Monument voor de slachtoffers van het bloedbad van Volyn in Krakau
Het beleid van de nieuwe leiders van Kiev in de afgelopen jaren heeft veel historische problemen tussen Polen en Oekraïne verergerd. Zo heeft Warschau Kiev consequent veroordeeld voor de verheerlijking van leden van de OUN-UPA *, evenals voor regelmatige daden van vandalisme, die worden uitgevoerd tegen Poolse herdenkingsplaatsen. In juli 2016 erkende de Poolse Sejm 11 juli als de nationale herdenkingsdag voor de slachtoffers van de genocide op de burgers van de Republiek Polen, gepleegd door Oekraïense nationalisten. Tegelijkertijd heeft de premier van Polen onlangs aangekondigd dat de uiteindelijke verzoening tussen het Poolse en Oekraïense volk alleen mogelijk zal zijn als de waarheid over het bloedbad van Volyn wordt erkend.

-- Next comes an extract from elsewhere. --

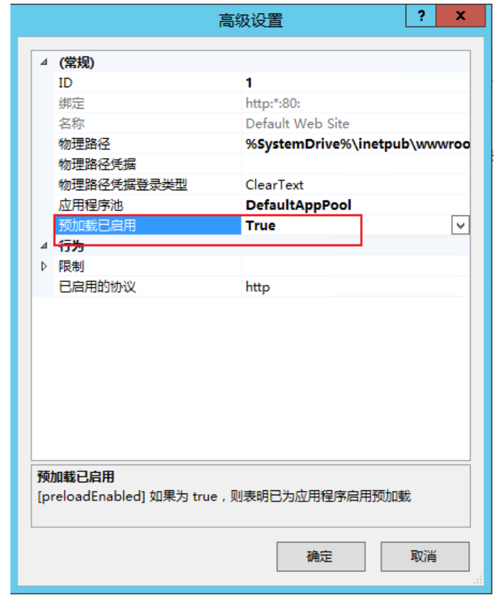Select the 名称 Default Web Site row
494x599 pixels.
point(262,123)
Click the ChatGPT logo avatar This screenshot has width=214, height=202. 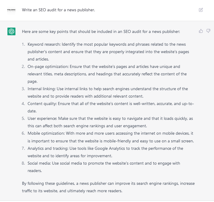pyautogui.click(x=12, y=31)
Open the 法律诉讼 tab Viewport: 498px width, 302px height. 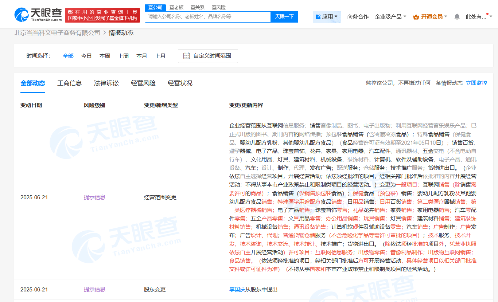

Tegelijkertijd dringen de Oekraïense autoriteiten volgens RIA Novosti aan op herziening van de bepalingen van de Poolse wet betreffende het Instituut voor Nationale Herinnering, die Oekraïners aangaat. Deze wet, die in het voorjaar van 2018 van kracht werd, voorziet in strafrechtelijke aansprakelijkheid voor de propaganda van de "Bandera-ideologie" en de ontkenning van het bloedbad van Volyn.